For all my ravings about craft-brewed this and complex-flavoured that, I do like to keep a supply of easy-drinking fizzy lager in the house for everyday drinking. My beer of preference for this is Euroshopper lager from Superquinn, which I took a shipment of last night.
Euroshopper beer has a bit of a bad press, having a dodgy name, being dead cheap and the favourite of Dutch al fresco alcoholics. But this reputation is ill-deserved.
The case for the defence:
1. It's Dutch. Imported from the Netherlands: a nation who know how to make beer and expect much of it (though why Heineken allow their name to be used on such dreadfully vapid lagers brewed under licence around the world is beyond me. It might possibly have something to do with the money).
2. The can, though not designed by a team of psychologically-trained marketing experts, features a list of ingredients (and there's nothing there that shouldn't be there).
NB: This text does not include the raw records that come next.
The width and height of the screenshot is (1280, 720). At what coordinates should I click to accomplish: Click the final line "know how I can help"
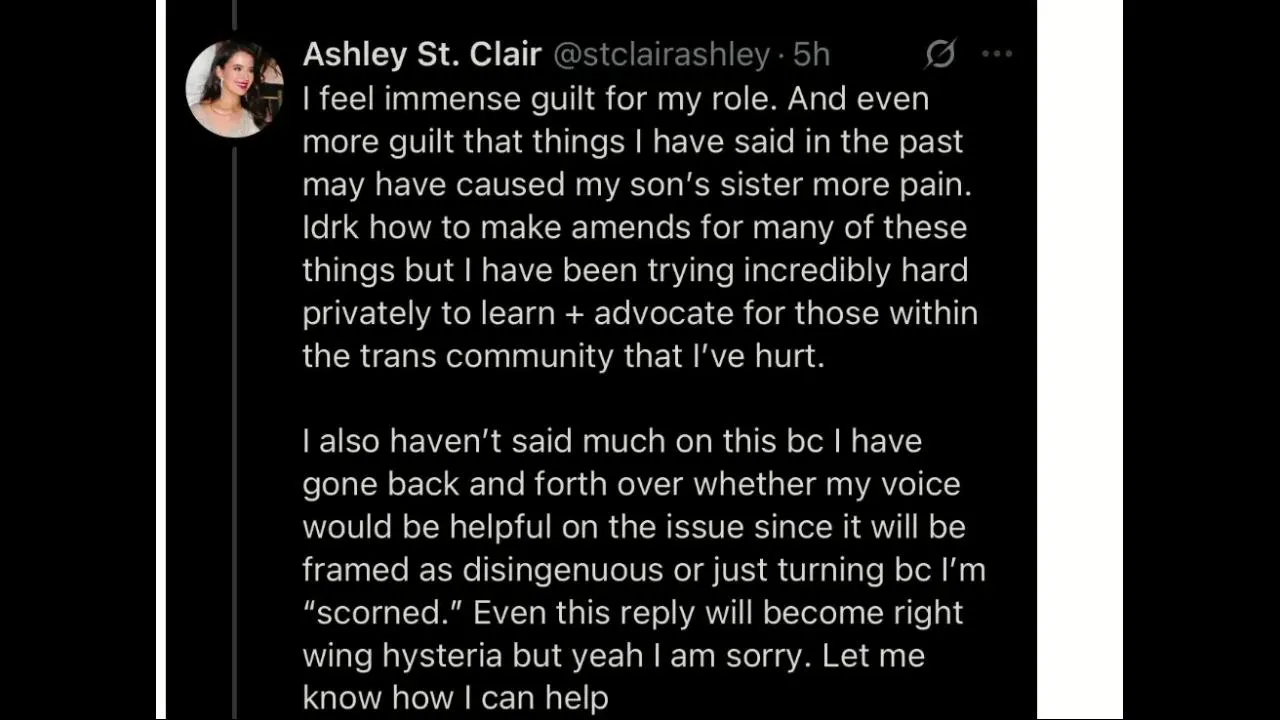(x=455, y=698)
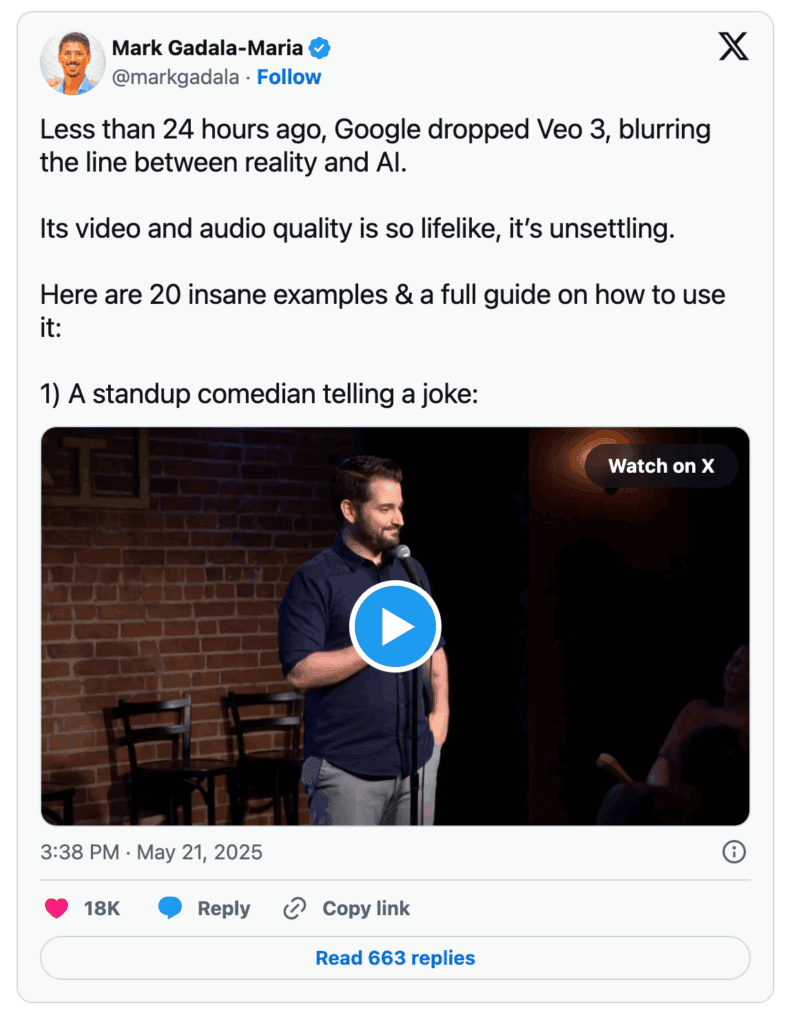Open tweet info via the circled-i icon
The width and height of the screenshot is (799, 1024).
tap(733, 852)
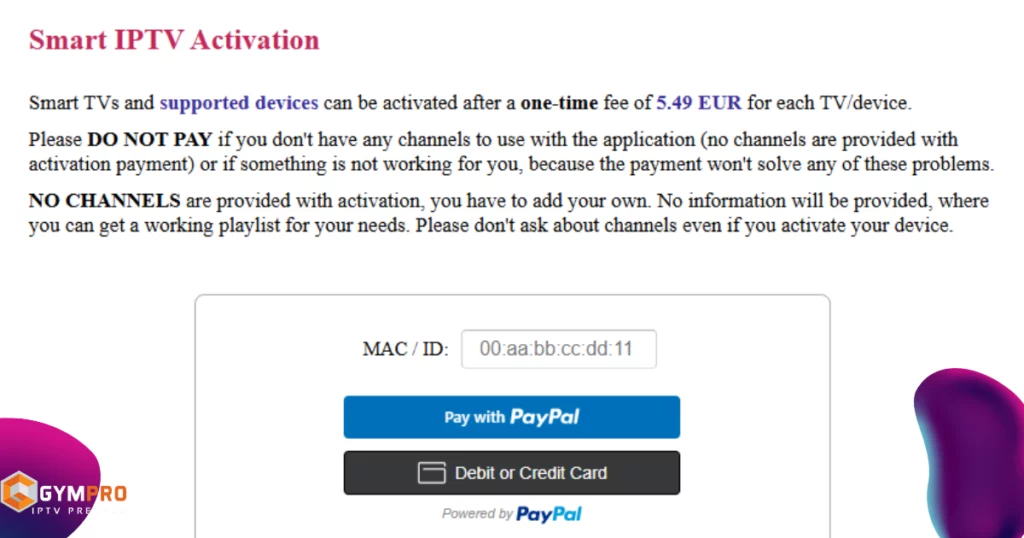Click the bold "one-time" fee text
This screenshot has height=538, width=1024.
(x=559, y=102)
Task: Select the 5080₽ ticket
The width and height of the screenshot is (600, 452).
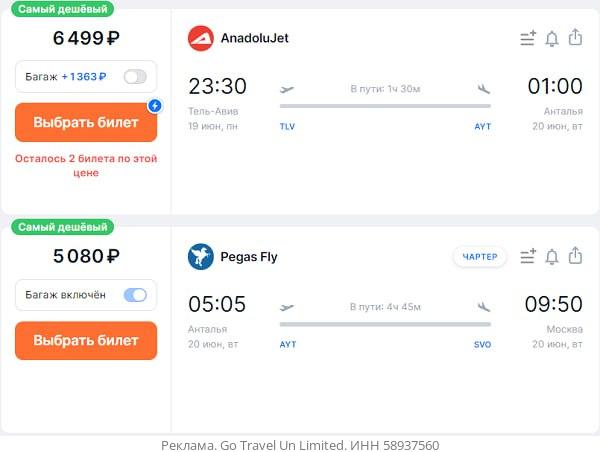Action: [x=86, y=340]
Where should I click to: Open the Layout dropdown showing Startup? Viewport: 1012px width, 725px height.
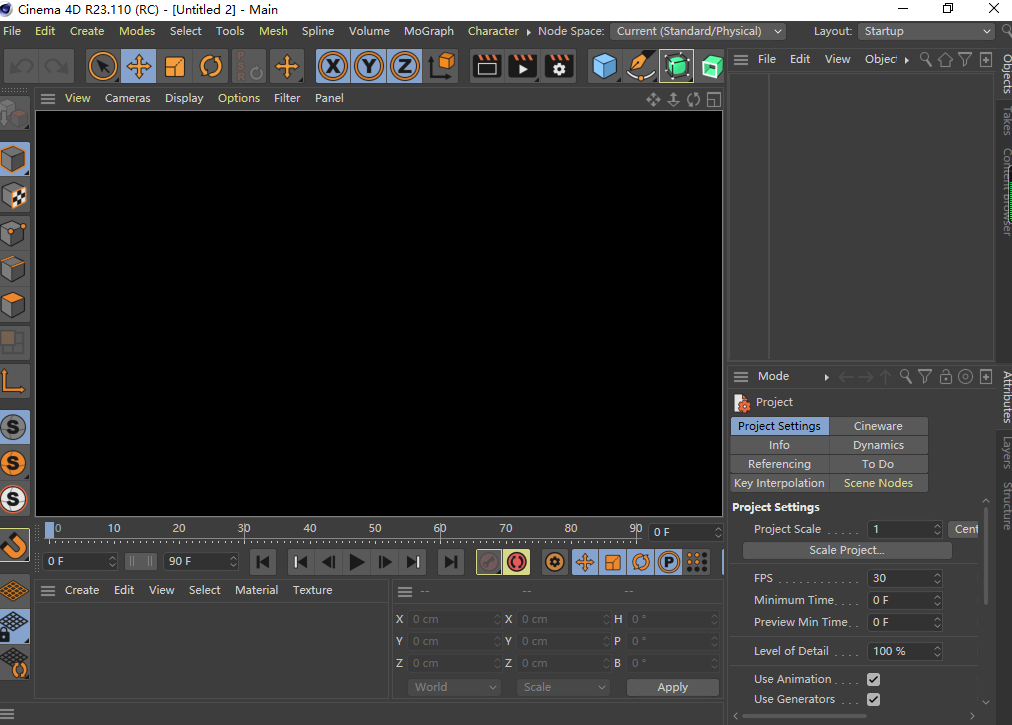925,31
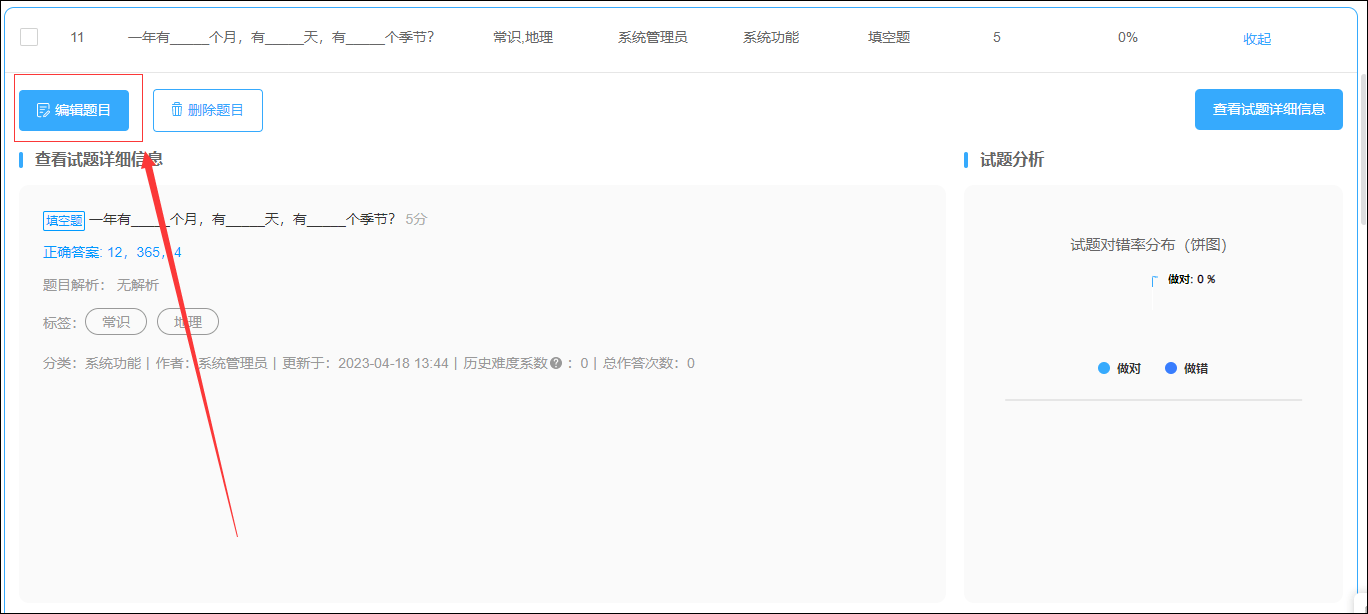Image resolution: width=1368 pixels, height=614 pixels.
Task: Click the trash icon on 删除题目
Action: [177, 110]
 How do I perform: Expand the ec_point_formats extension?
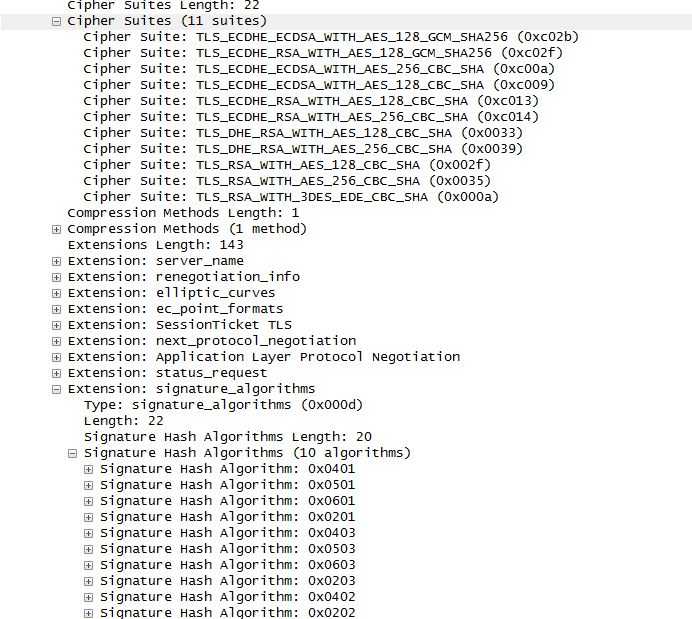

Listing ingredients ought to be mandatory and it would certainly help to show people in this country at least what shite goes into the beers made by the big industrial breweries.
3. It's drinkable. A lot of the cheap lagers we get taste awful. Dutch Gold, for instance, is made from and tastes of, sweetcorn. Harp, Carling, Fosters and the other less-than-premiums all have something wrong in the flavour department. Euroshopper, however, is at least as good as Carlsberg and Heineken and significantly better than Bud. I think the reason for this goes back to point 1.
4. It's full strength. The premiums weigh in at around 4.2-4.3% ABV. Euroshopper is the full 5. Why pay more for less?
5. It's cheap. At €1.15 per 500ml it's close to half what you'd pay in a supermarket for Budweiser, Carlsberg, Heineken or Miller. That €1.15 pays for the beer that's in the can and the journey from the brewery. It does not pay for TV advertising, sports sponsorship or all the other expensive stuff the big guys use to get us to buy their mediocre beer at hyperinflated prices.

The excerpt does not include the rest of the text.